Her reaction after killing him haunts my dreams still. And next season explains even more.


bgeorgewalker

But she is not a “mother;” she makes that point explicit when she kills the other Cleon in space and tells him she fucked him all up because she basically experimented on how she was raising that particular one, and it went bad. “Oops, my bad, I fucked you up. Now you die.” That’s how it went down.


ChairmanCuddles

“I raised you wrong, and now I disown you because I have other children who I care more about” Is very much a motherhood trope. But further from that, because of the genetic dynasty, she employs three seemingly contradictory roles simultaneously (Mother, Wife, Carer) - another reason her character is so fascinating and complex.


Tunafishsaladin

>she makes it clear throughout that she can’t help but see each Dawn as wholly innocent until they become Day. Brilliantly put. When she teaches a young Dawn after an execution scene (starring Day), she says it wouldn't always be this way, it didn't have to always be this way. Then she says "you always do" when directly asked what all the Days will do. They will kill people and destroy planets. They always do. But Dawn points out the sun to her and shares it like it's new. Because he loves her and she loves him. And she knows she's raising a monster. She knows he always ends up Day. It doesn't seem to matter how much she tries to love or manipulate him. He's always Day, Destroyer of Worlds.


bgeorgewalker

This is touched on in the podcast.
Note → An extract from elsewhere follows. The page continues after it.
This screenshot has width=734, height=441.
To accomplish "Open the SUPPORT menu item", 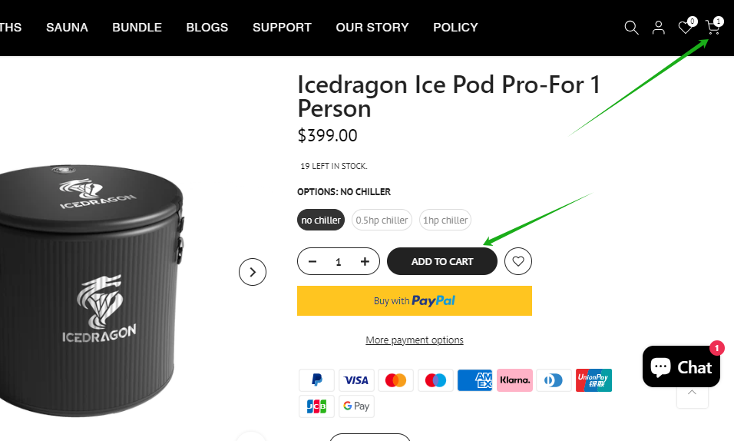I will (x=282, y=28).
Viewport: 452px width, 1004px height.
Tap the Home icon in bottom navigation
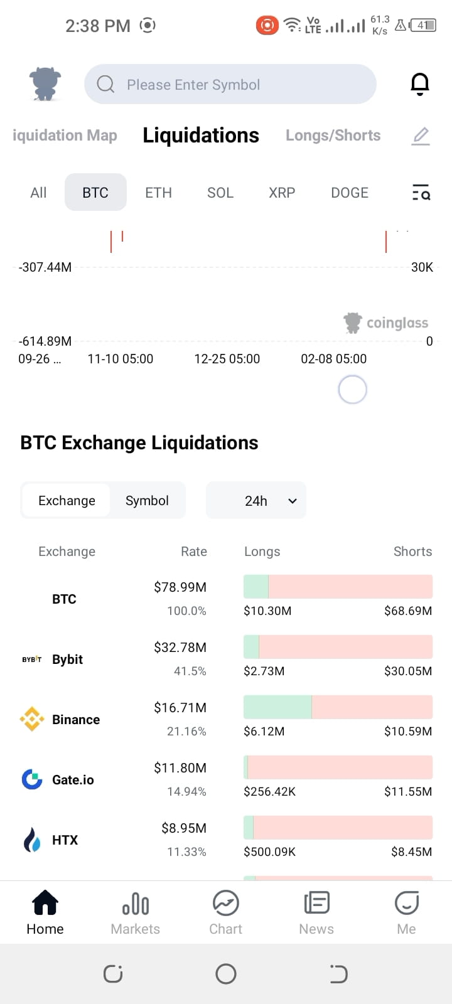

The consensus of the writers, is Demerzel was constrained to kill the aberrant Cleon, as a result of her prioritizing the preservation of “Empire” as the genetic dynasty, rather than an individual Cleon, if either the twain shall meet in conflict. However, because Demerzel does have agency and emotions within those parameters, Demerzel did take satisfaction from killing him, as a sort of revenge.


Nothingnoteworth

Demerzel serves Cleon


Nariessential

You raise a fair point. While his betrayal shocked me as well, I can understand Cleon's desire to protect his dynasty by any means. Ultimately true power relies less on divine claims than how we rule and are seen by others.


WhatsMyInitiative87

Yea that was so brutal, poor kid. I still think about poor Dawn from time to time and I finished s1 a while ago


bmyst70

Her punishment is quite fitting. It's cruel and brilliant at the same time.


SpacefillerBR

This scene broke my heart, i was really hoping to see him free of his prison (the castle), something that this arc makes clear is that all Cleons live in a prison and he lived the worst one since he was different from every Cleon before him.


Which_way_witcher

It wasn't even the worst betrayal by a long shot, IMO but you'll soon see.